Standard Based Grading

Teachers will prepare differentiated lessons, deliver instruction, and evaluate learning based on identified priority standards (targets the Duchesne County School District and PLC teams have outlined as curriculum for a student to learn and master by year’s end).

As students demonstrate growth, teachers will track that learning within the following categories:

  • Level 4: Advanced Learning

  • Level 3: Proficient Learning

  • Level 2: Developing Learning

  • Level 1: Minimal Learning No Attempt/Refusal

Teachers will assess each student’s concept mastery as well as their individual growth with prioritized standards.

Parents and students, as you check grades online, please recognize that while standards based grading relies on growth and mastery levels, PowerSchool converts to percentages.
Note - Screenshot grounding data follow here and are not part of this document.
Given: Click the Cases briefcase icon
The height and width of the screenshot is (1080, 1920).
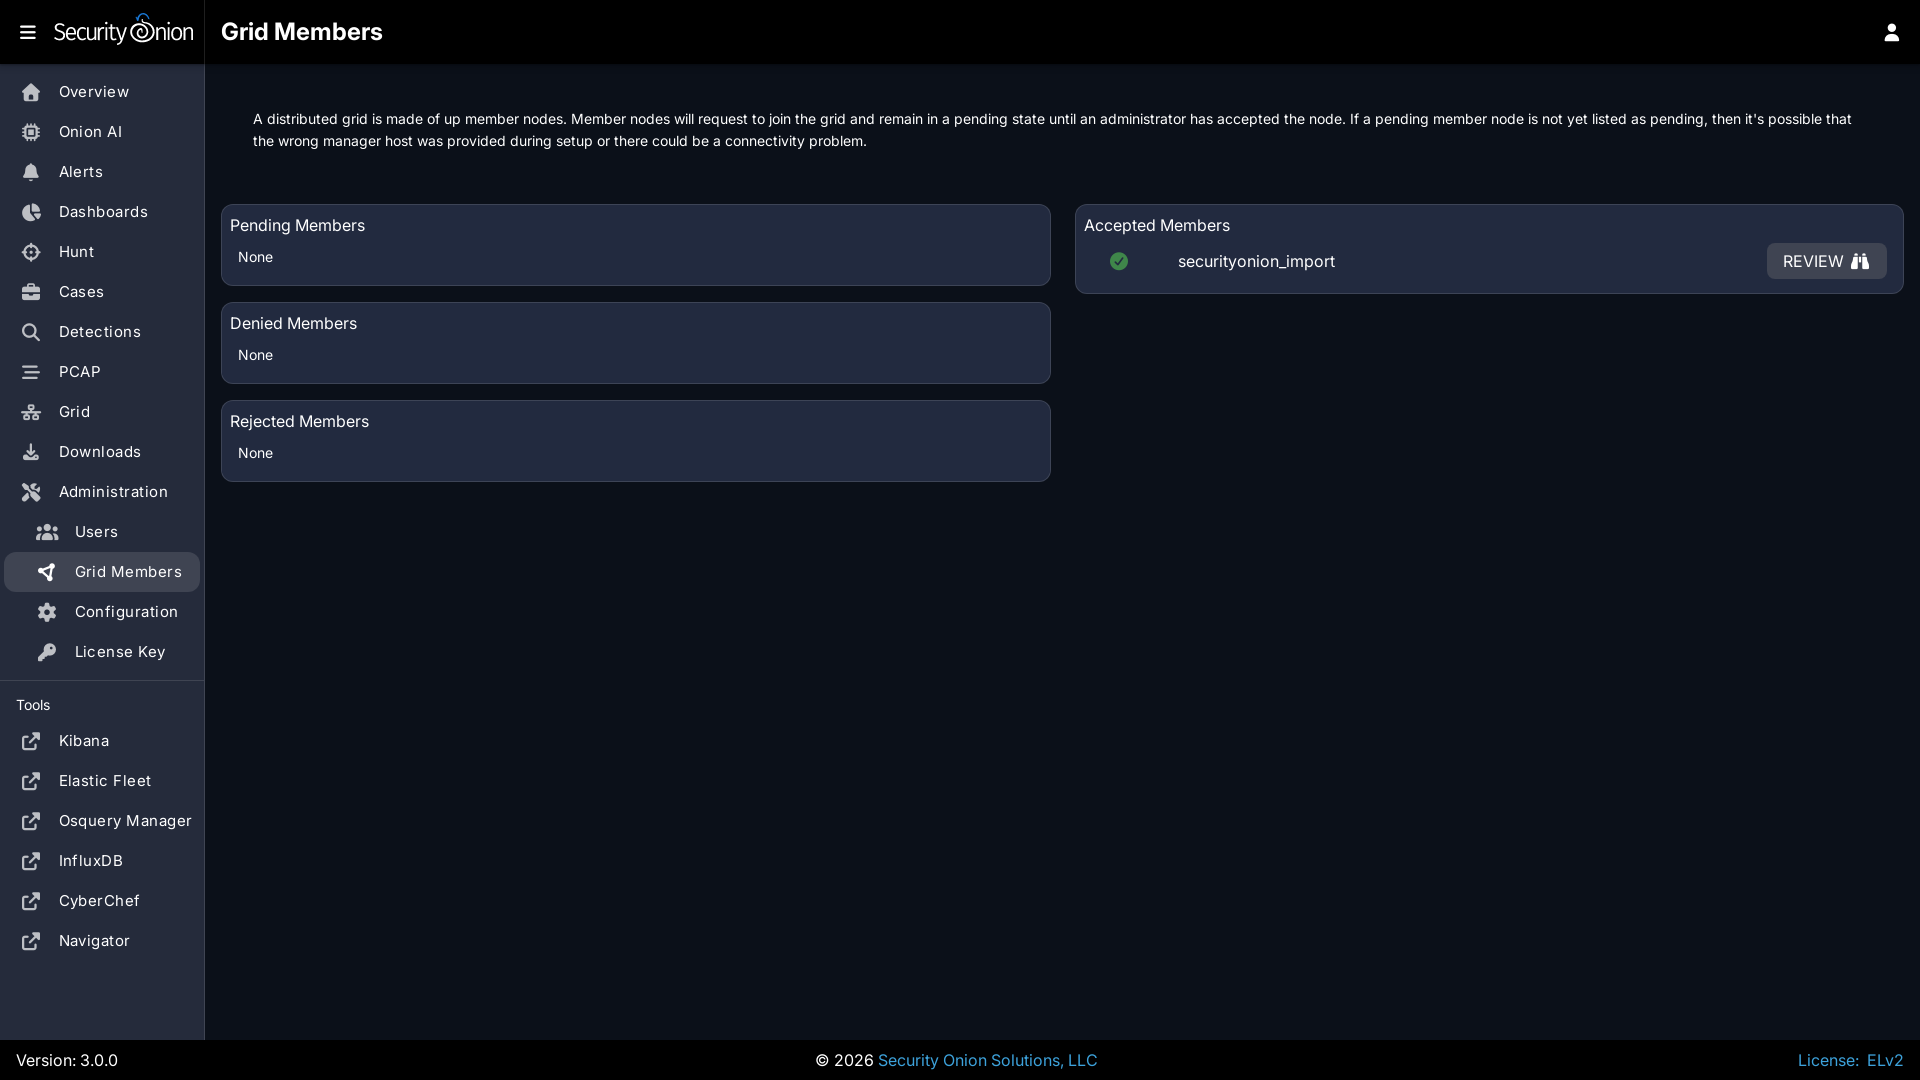Looking at the screenshot, I should [x=31, y=292].
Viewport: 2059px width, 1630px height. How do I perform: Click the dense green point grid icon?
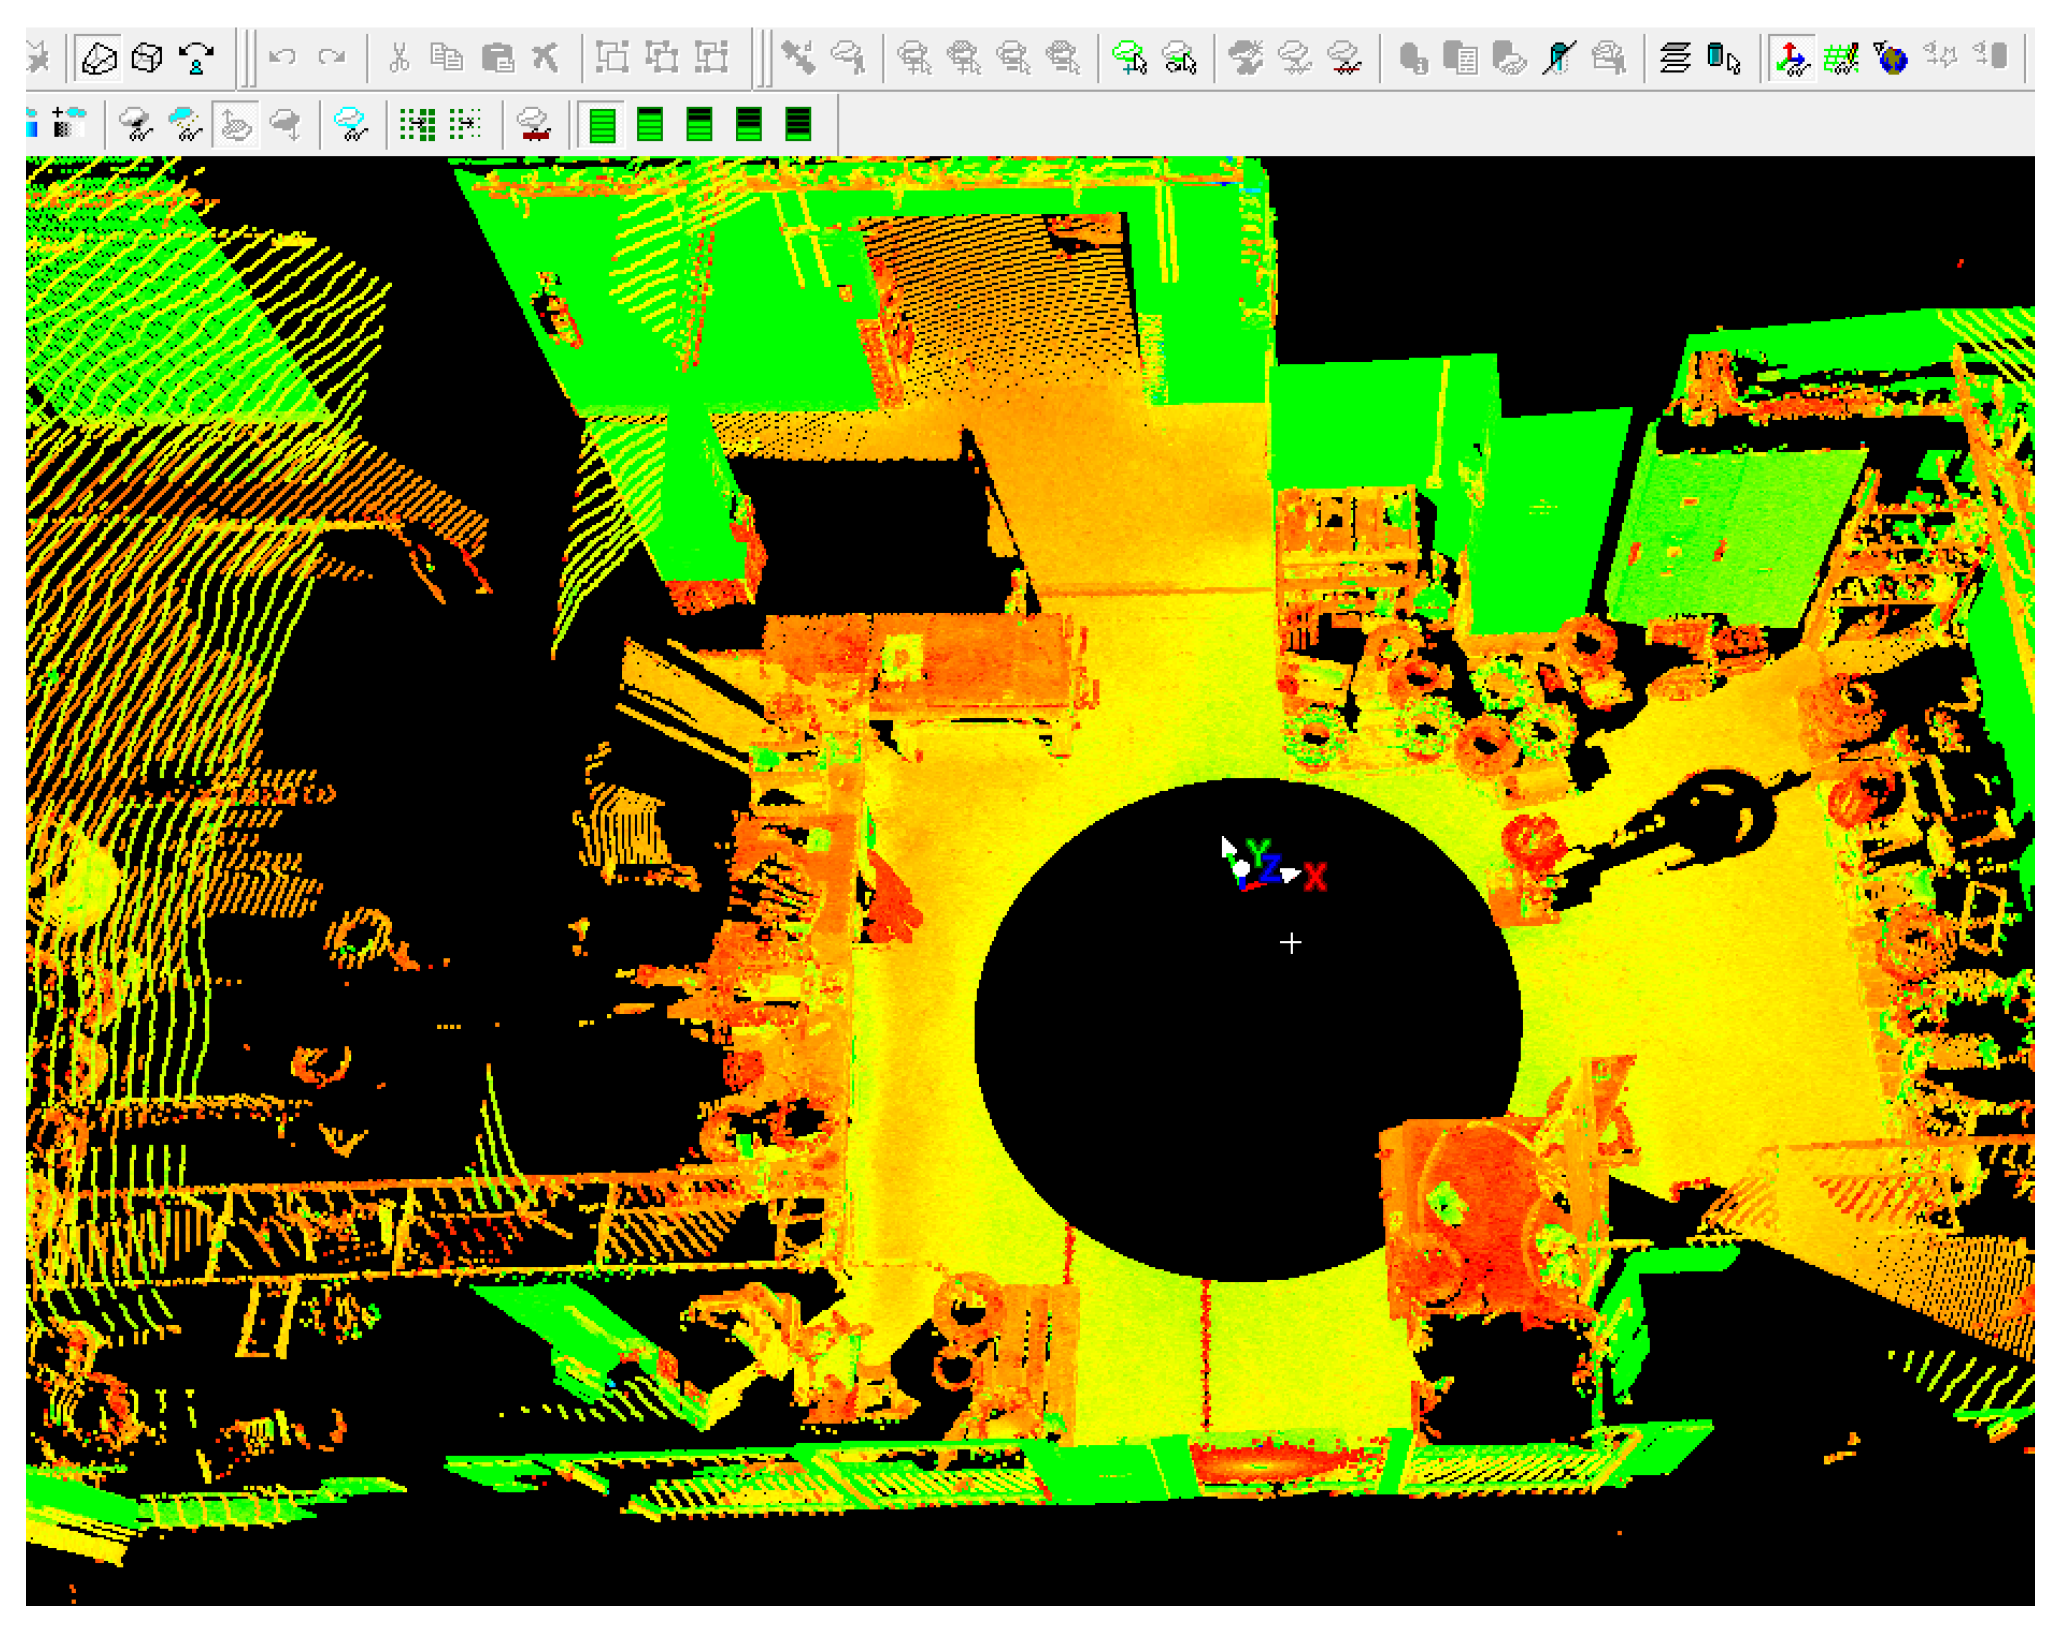(416, 125)
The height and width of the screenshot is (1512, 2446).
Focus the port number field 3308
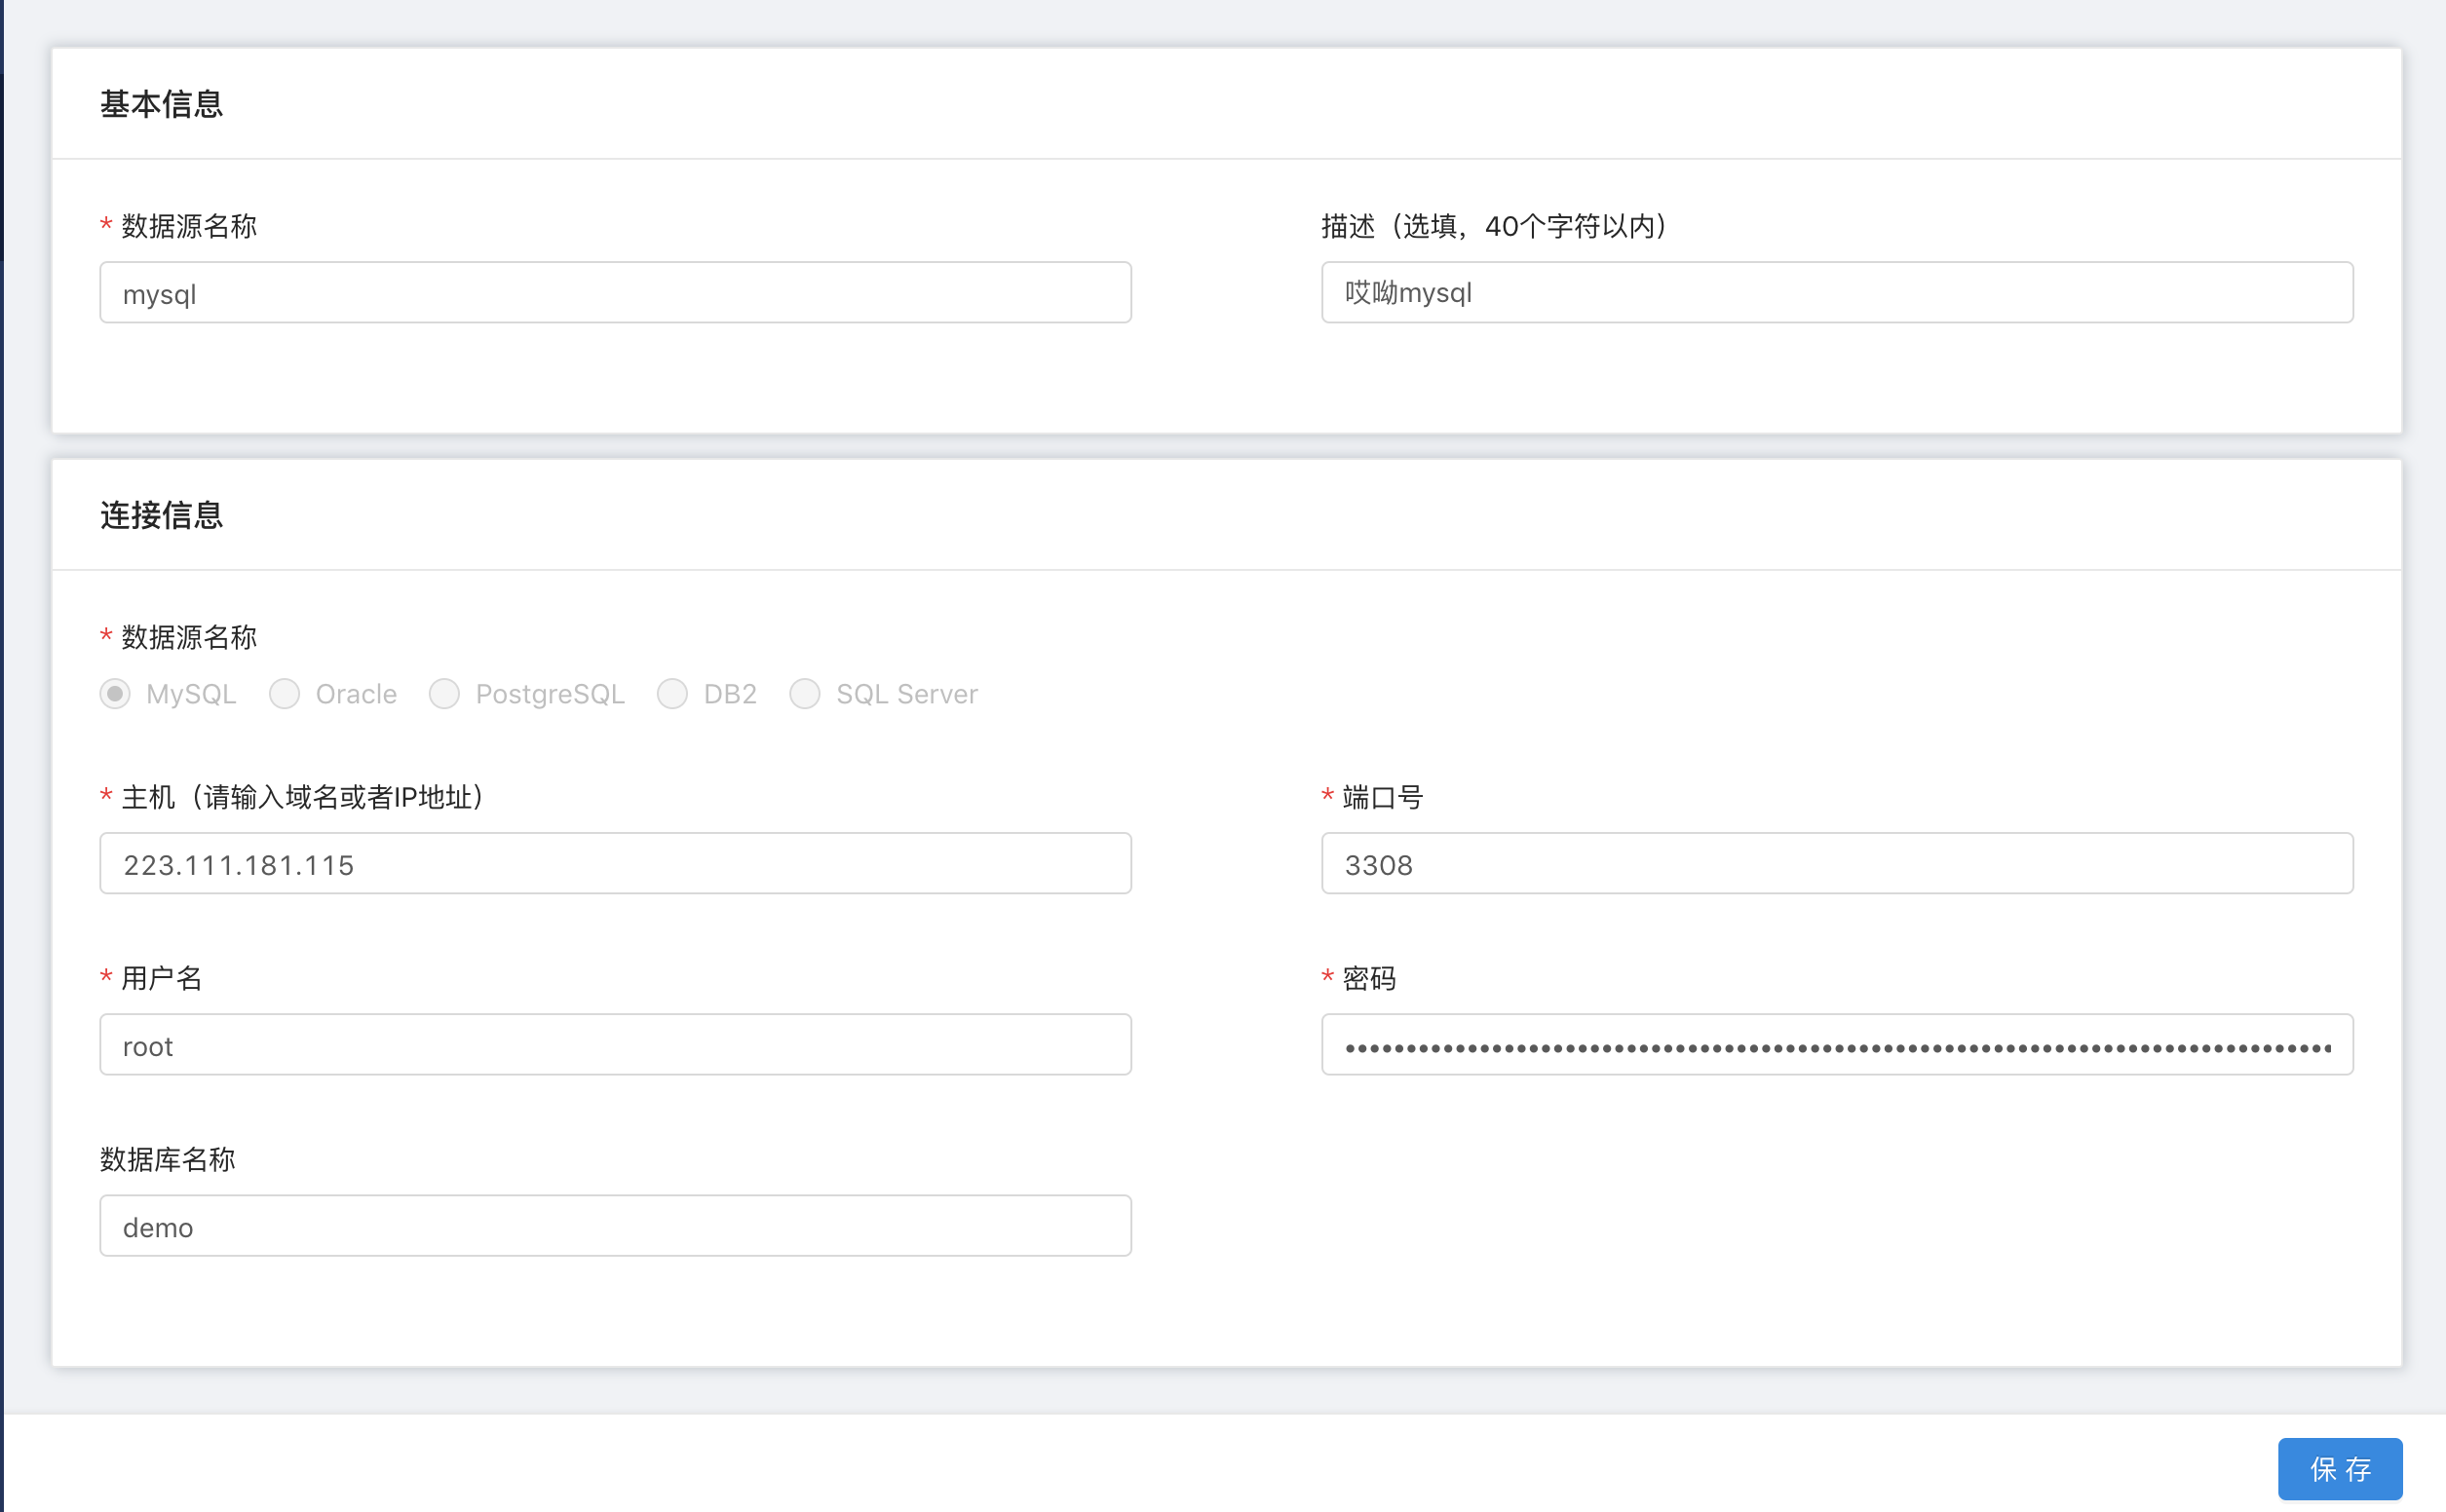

Please see the grade and percentage conversion for each level in the chart below:

  • Level 4: Advanced Learning = 100% or A

  • Level 3: Proficient Learning = 86% or B

  • Level 2: Developing Learning = 74% or C

  • Level 1: Minimal Learning = 60% or D No Attempt/Refusal = 0% or F

To gain a greater understanding of Standards Based Grading (SBG), please read the accompanying SBG explanation sheet and/or communicate with your teachers or an administrator.

Standards Based Grading (SBG) is a tool that allows teachers and staff to identify and help close gaps in student learning. This tool helps develop a student’s learning at a deeper level. It helps us indicate what parts of a curriculum a student doesn’t understand. Teachers are able to more accurately assess student learning when it comes to curriculum standards. Standards based grading has a series of levels that a student will be expected to strive to achieve. If the student does not achieve these levels, then the teacher is able to identify where the learning has stopped. The teacher can then guide students and be able to place additional emphasis where the student needs help. This differs from traditional based grading in the fact that it deals with percentages and selecting talent. In traditional grading teachers would stand, lecture, and rely on the students to pass a series of assessments based upon a certain percentage.

SBG is similar to the good old-fashioned video game in the sense that as a student “levels up,” the student’s knowledge will continue to increase. It’s not common to use video games as an analogy when talking about education grading but it fits perfectly. The player of the video game knows exactly what he or she has to do. That is exactly how standards based grading is outlined. The students are issued a baseline or pre-test that allows a teacher to understand at what knowledge level each student exists and what the student will need pertaining to further instruction. From there the teacher and student work together to achieve proficiency of the standard. This grading practice is based upon what a student does know and does not penalize a student for what they do not know. As a student realizes what he or she needs to know, they become self-motivated to continue to climb higher on the proficiency “level up” scale. Once a teacher identifies a weakness in the student’s learning, then the teacher is able to intervene and help the student become proficient in the standard of that certain content curriculum.

The standard and proficiency scale is clearly outlined so students know exactly what they need to do to accomplish and achieve proficiency. For example, while studying karate the student knows exactly what the karate instructor would have them do to obtain a certain color of belt. Standards based grading is similar in the fact that the teacher sets clear expectations. This is opposite to traditional grading in regards to standing, delivering instruction, and expecting a student to retain all information covered in class that they would need to pass the course.

When talking about reporting grades to students and parents, standards based grading uses integers as symbols to calculate grades rather than percentages. These integers can be explained as follows: 0 = No attempt/Refusal, 1 = Minimal, 2 = Developing, 3 = Proficient, 4 = Advanced. This scale helps teachers and students know exactly where their knowledge falls on the proficiency scale for a set curriculum. This allows for greater accuracy because there are less opportunities to misclassify a student’s grade. For instance, in a 100-point scale, there are 101 different classification categories. In standards based grading we use a grade scale of 0 to 4 which allows more accuracy by diminishing misclassification opportunities.

In conclusion, the student’s grades are based off of the standards they are required to learn/complete. The SBG system allows us to locate where students are on the scale and help move them to the next level in an effort to assist them in reaching proficiency. SBG enables us to track student learning while students develop the skills and knowledge necessary for success.